When a downturn occurs, the anticipated fails to materialize, our expectations are dashed, and uncertainty increases. The old verities have become less true. We become less sure of our beliefs and of what to believe. Our plans are drawn in, focusing less on the future and more on the present. The good times have gone and we struggle, not knowing how bad times will get, how long they will last, or how fast good times will return. What is uncertain is the future.

With stability and time, our anxieties recede and we become more confident of what tomorrow will bring. It is difficult to believe in the end of the world forever. As our worst fears fail to be realized, we become more sure of our position and its possibilities.

Stability and time can be hard to come by though. Since we were taken by surprise by the downturn, and uncertain about the cause, condition, cure, and what will happen next, we steel ourselves for more surprises, and if they materialize our uncertainty is redoubled. People will seek out uncertainty and take note of it at times like these as justification of their uncertainty and to avoid taking actions, but the real uncertainty is always the future. The search for new truths, for reassurance of familiar patterns, will continue until a new stability and a new time is made.

Monday, July 12, 2010

On Deflation

Deflation is rare but has occurred occasionally through history. As experience with it is very limited and much of common experience fails to apply, many of its features are counterintuitive. Existing theory is heavily flawed as a result. These are critiques of it.

As inflation is a signal to flee money and seek (fixed) debt, deflation is a signal to seek money and flee debt. Commonly, decreasing the price increases demand, but under deflation demand for money is stronger and falling prices allow the conservation of money, so lowering the price reduces demand.

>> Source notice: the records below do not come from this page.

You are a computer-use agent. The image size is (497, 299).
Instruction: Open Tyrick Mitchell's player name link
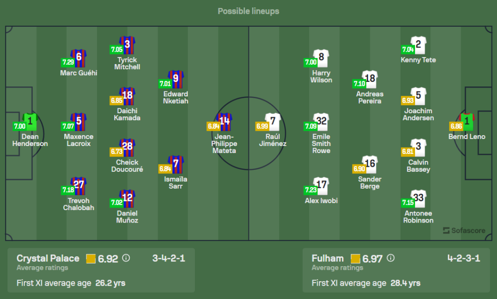click(127, 64)
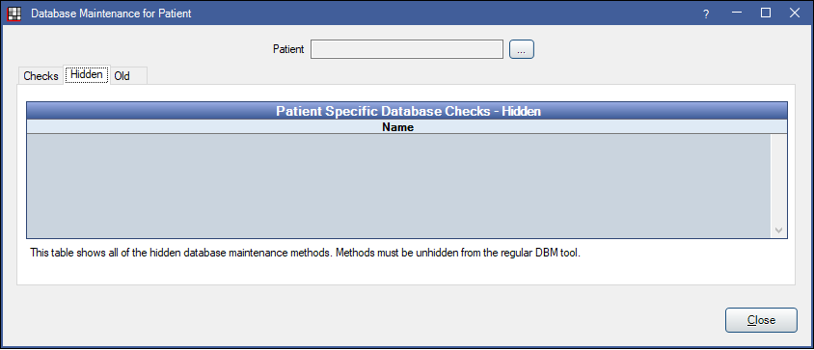Select the Hidden tab

pyautogui.click(x=87, y=74)
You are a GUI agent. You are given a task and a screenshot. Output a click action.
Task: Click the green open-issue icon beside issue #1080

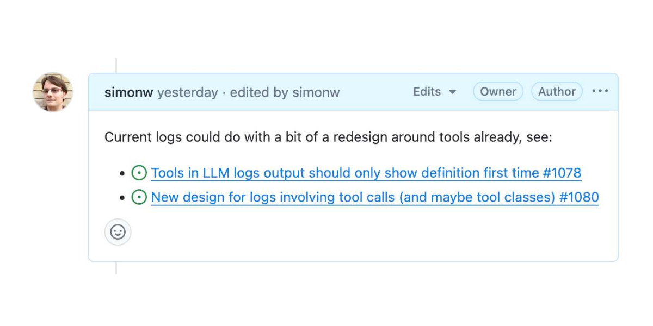[x=139, y=197]
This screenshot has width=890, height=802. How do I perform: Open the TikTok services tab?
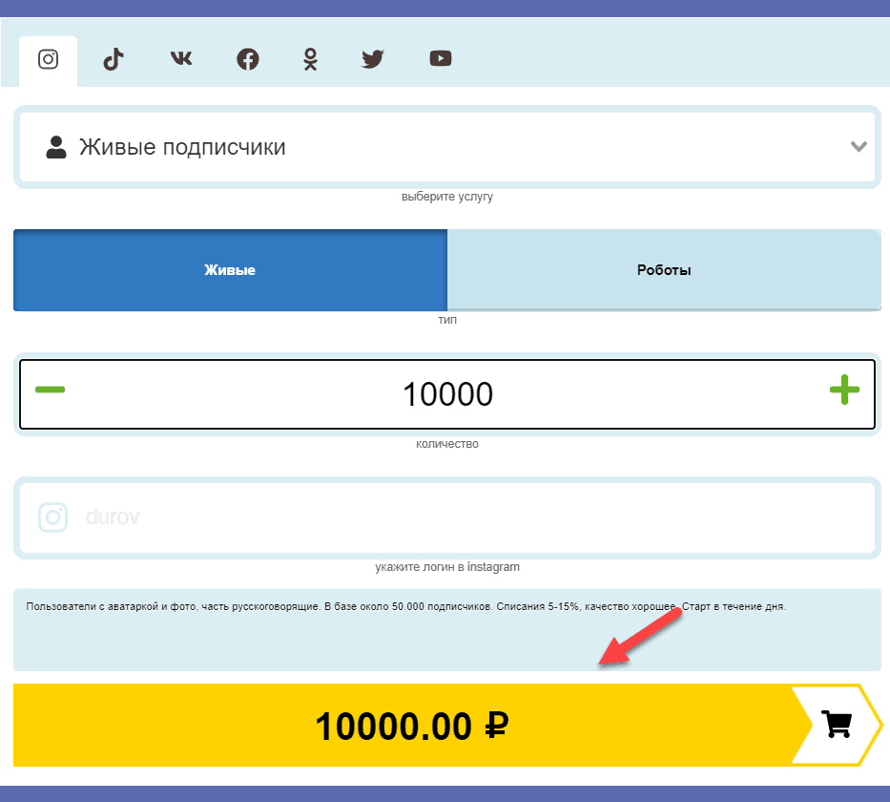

Sticky prices lead to unemployment, but they also lead to, that is, preserve, employment. The problem is flexible prices would not lead to equilibrium in general, but to instability and swings due to everyone trying to anticipate and exceed everyone else's expectations. The problem is not that they are sticky but that they are not uniformly sticky for if everything changed in the same proportion it would be as if they did not change at all. It is really that this is not true initially that creates deflation and the reestablishment of this feature that ends deflation.

As prices fall, real balances rise, but the expectation they will continue to fall induces delay to purchase, not advancement. If you were becoming wealthier at an increasing rate, you would be more inclined to delay, but while sellers may be willing or forced to sell inventory below cost, they are not likely to produce below cost, so eventually price declines reach a limit of wage declines and real balances cease to increase. The duration of the production cycle would throttle the rate of decline. At this point, there is no more incentive to delay. If prices fall, wages also fall, and attempts to save more fail as they do so. It is not rising real balances that turns deflation around but that they cease to rise, or equivalently, it is not that real wages rise but that they eventually cease to rise.

Falling prices do not lead to increased output. Flexible prices would not lead to equilibrium. Rising real balances are the result of deflation, not its end.

Saturday, July 10, 2010

On Barter and Money

Under barter, economic actions are linked, production with consumption, savings with investment, wages with prices. One can trade for mutual benefit or accumulate assets and inventories but that is the only way to separate these functions, speculate, or store wealth. There may be excess or shortages of specific goods but never all goods at the same time. The hazards are vicissitudes of life, nature, and the market.

With money all these actions may be separated and wealth accumulated more conveniently. For these benefits, there is a price to be paid, and that is an shortage or excess of money. A shortage results in deflation while an excess in inflation. Both impair the function of money as a medium of exchange, deflation by elevating its function as a medium of storage at the expense of trade and the economy, inflation by lowering its function as medium of storage diverting it into assets and inventory. Money largely works through interest rates and credit, making investment more or less risky. This has real effects when investments fail or succeed, though they may fail due to the underestimation of risk as well as its increase and succeed due to the overestimation of risk as well as its decrease. Deflation can destroy money by credit contraction, bankruptcy, and making otherwise profitable investments unprofitable. Inflation can create money by credit expansion and making otherwise unprofitable investments profitable, some of which may only be profitable with inflation though these will be realized over time. These can amplify themeselves over time, but if not allowed to do so, economies can adjust and neutralize them over time. Otherwise it can lead to a return to subsistence and barter.